O manifesto, subscrito por 43 associações cívicas e outros grupos da sociedade civil, aponta irregularidades no processo de preparação das eleições, entre as quais presença de mortos no ficheiro de eleitores, tratamento desigual dos partidos pela imprensa pública e corrupção eleitoral levada a cabo por partidos que ofereceram bens diversos para influenciar os eleitores.
Refere ainda que as eleições “não foram transparentes, nem tão pouco justas”, apontando aspetos como a não afixação das listas e eleitores, não publicação das atas síntese em muitas assembleias de voto (por exemplo, no consulado de Lisboa) e por parte da CNE e uso abusivo de força com detenções ilegais e torturas a vários cidadãos em várias províncias, situações que continuam a registar-se.
Segundo a ata de apuramento final das eleições gerais de 24 de agosto,o Movimento Popular de Libertação de Angola (MPLA) e o seu candidato, João Lourenço, foram vencedores com 51,17% dos votos, seguido da União Total para a Independência de Angola (UNITA), com 43,95%.
Com estes resultados, o MPLA elegeu 124 deputados e a UNITA 90 deputados, quase o dobro das eleições de 2017.
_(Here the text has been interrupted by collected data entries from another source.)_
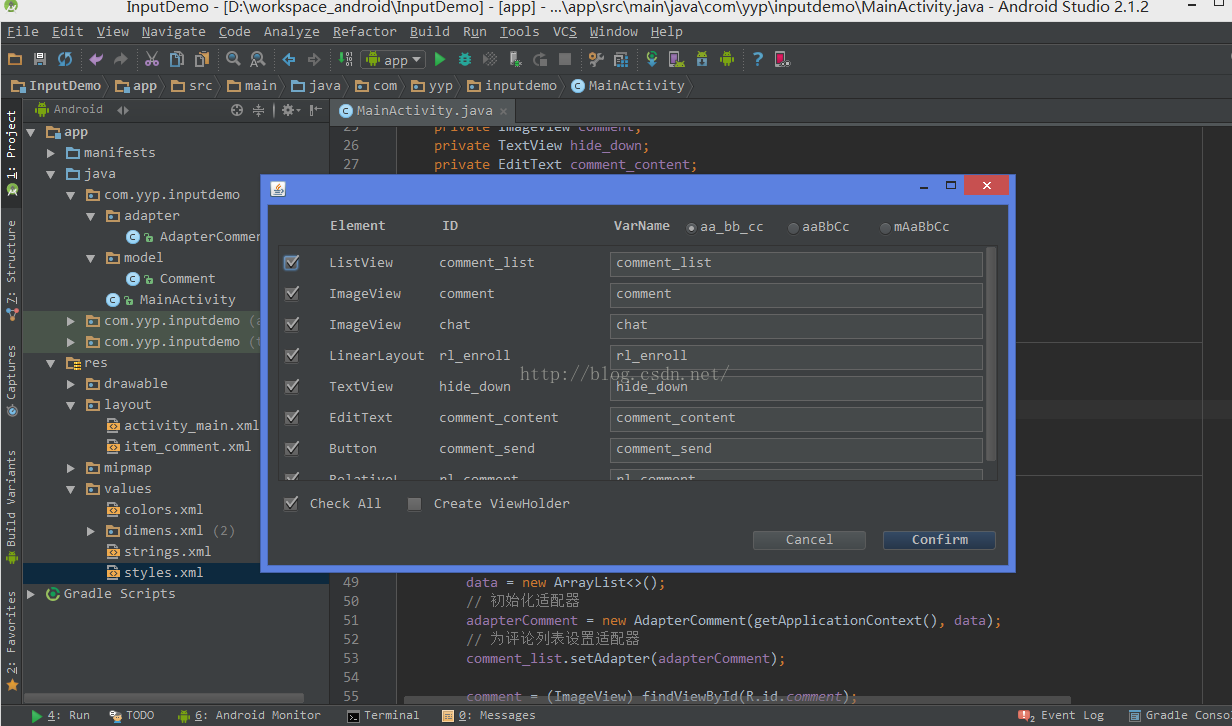Screen dimensions: 1232x726
Task: Click the Help question mark icon
Action: (758, 60)
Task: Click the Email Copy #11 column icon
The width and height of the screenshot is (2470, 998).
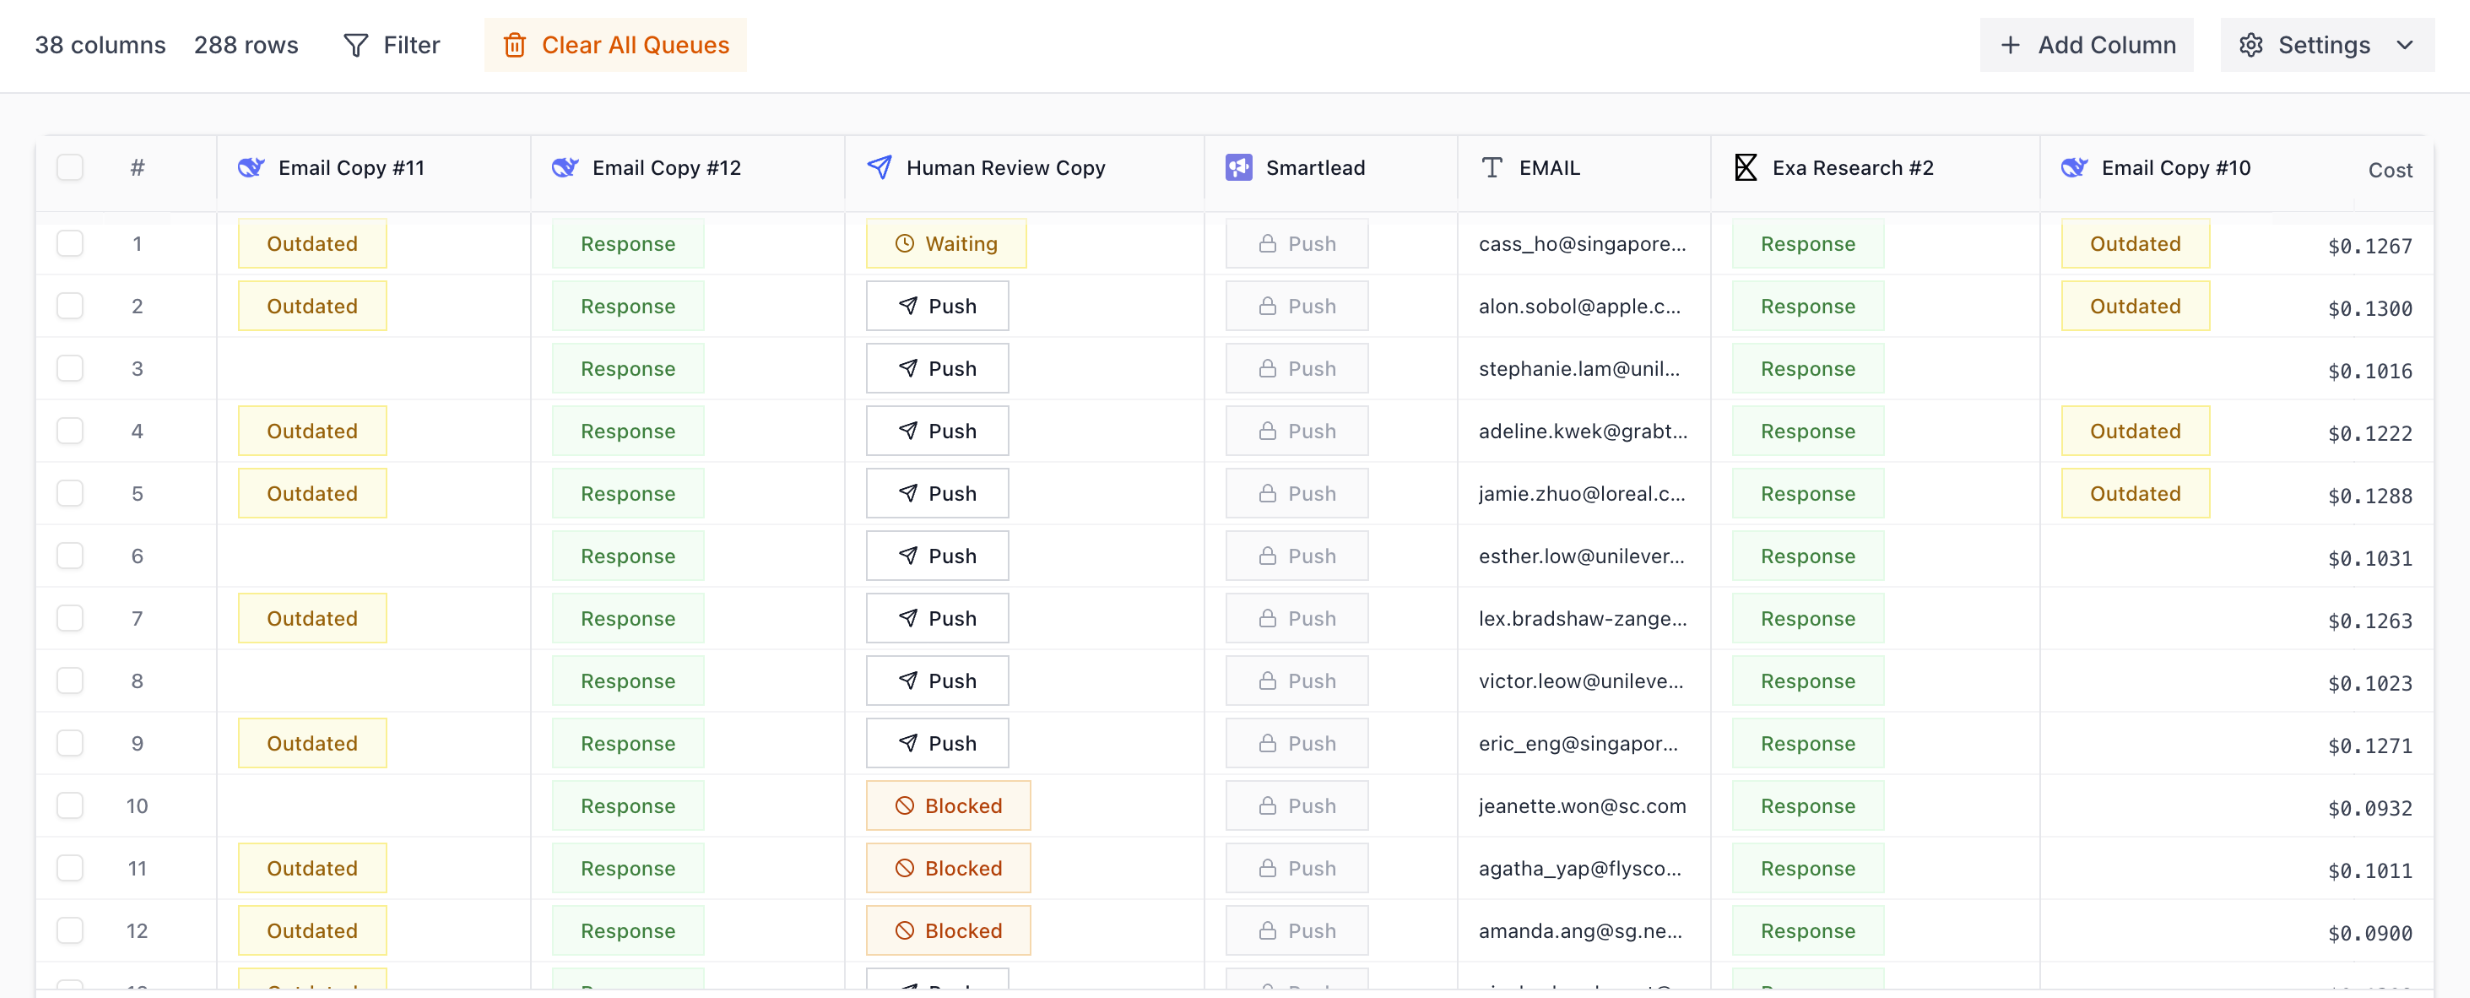Action: click(x=251, y=167)
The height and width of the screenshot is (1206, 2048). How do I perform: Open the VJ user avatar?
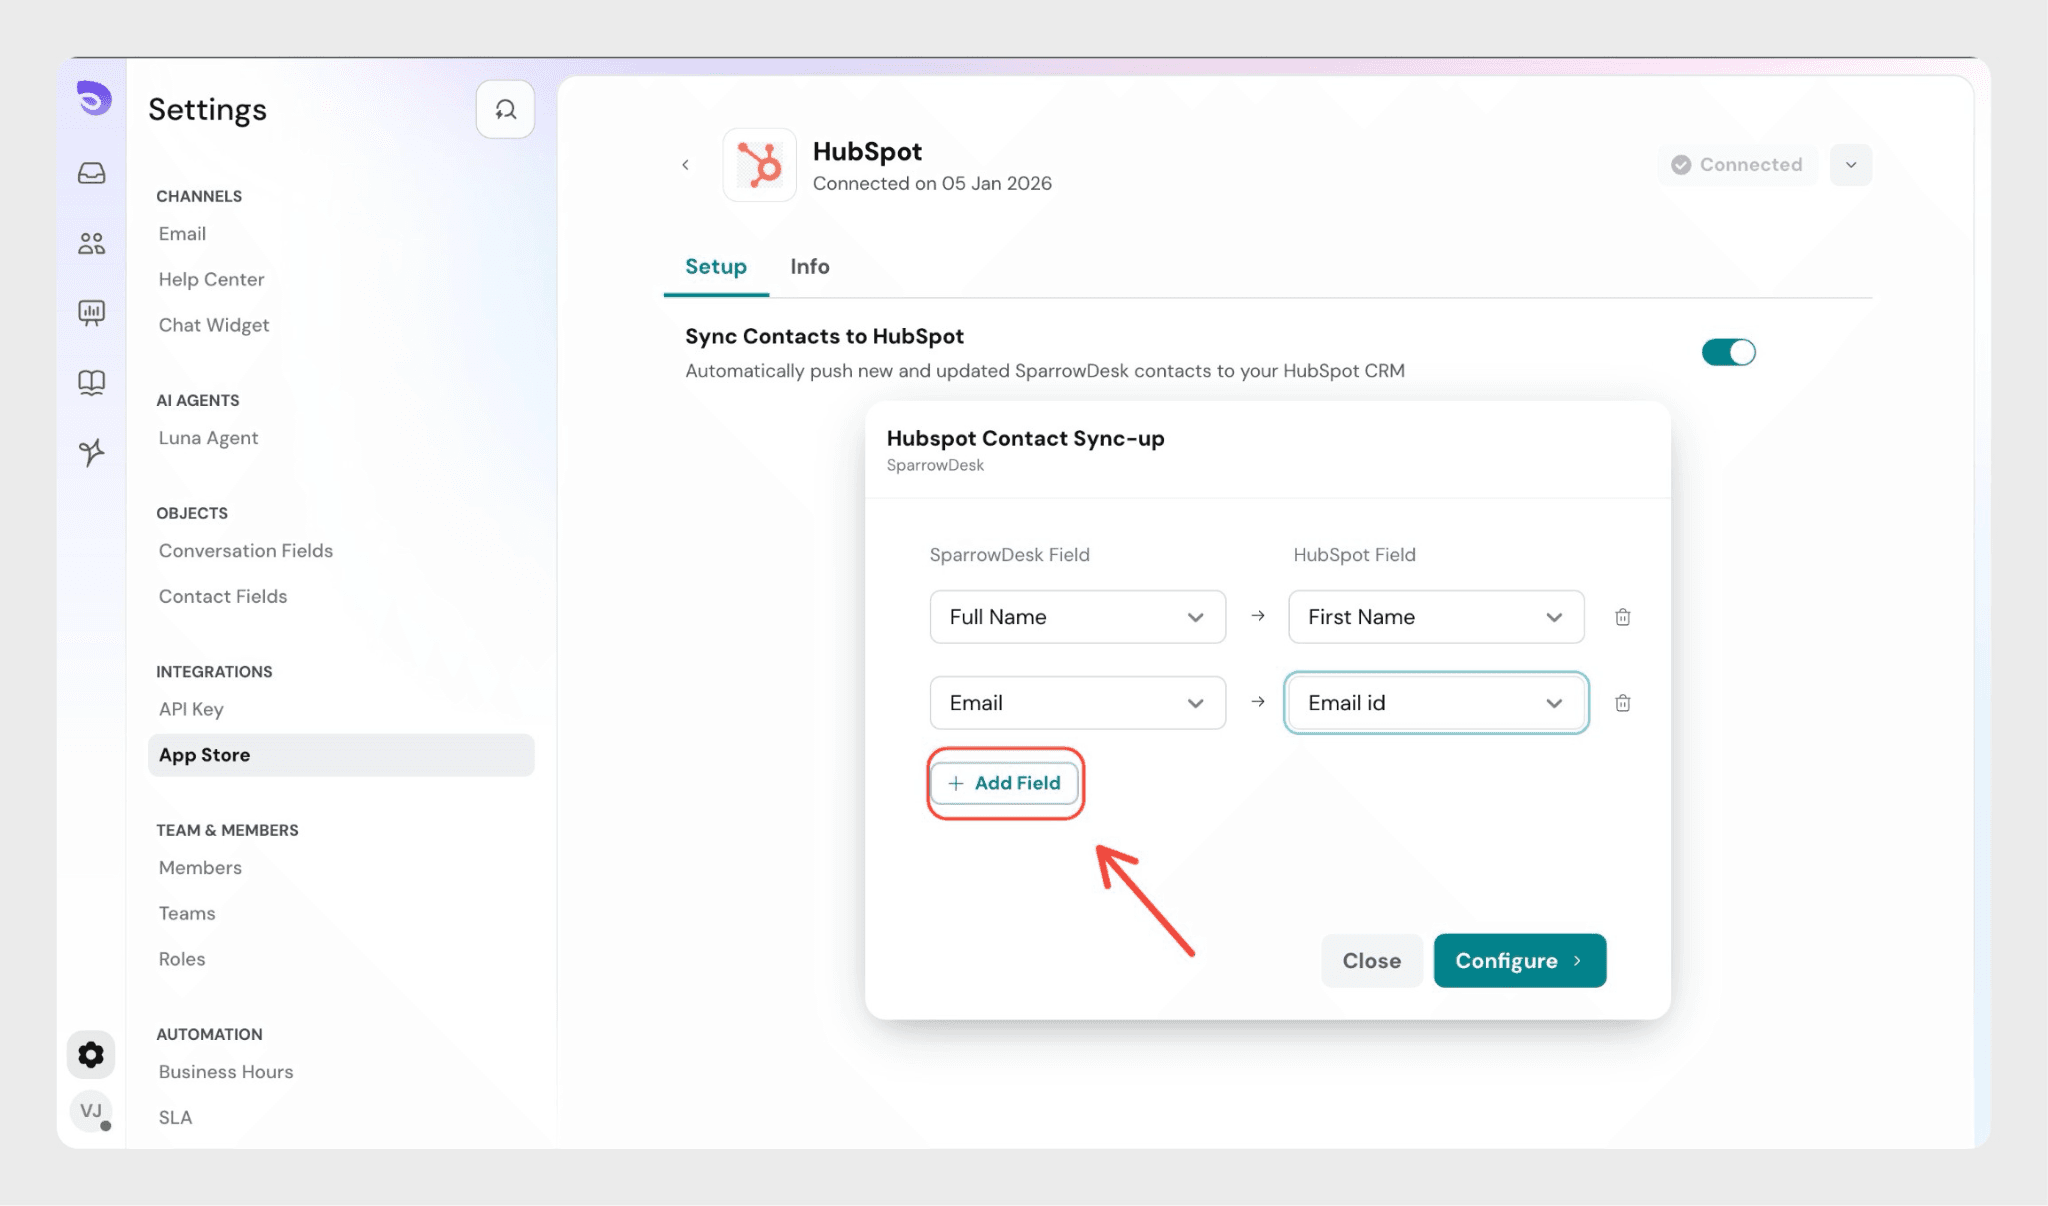[x=91, y=1111]
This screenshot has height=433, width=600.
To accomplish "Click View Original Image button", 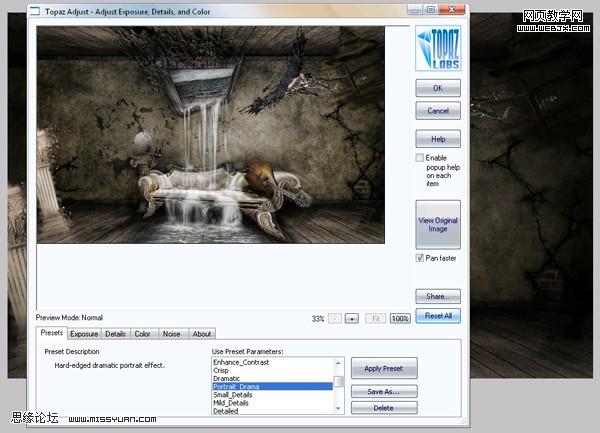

O Partido de Renovação Social (PRS) conquistou dois assentos no parlamento ao somar 1,14% de votos dos eleitores, o mesmo número de deputados que conquistaram a Frente Nacional de Libertação de Angola (FNLA) e o Partido Humanista de Angola (PHA) com 1,06% e 1,02 de votos respetivamente.
A coligação CASA-CE, a APN e o P-Njango não obtiveram assentos na Assembleia Nacional, que na legislatura 2022-2027 vai contar com 220 deputados.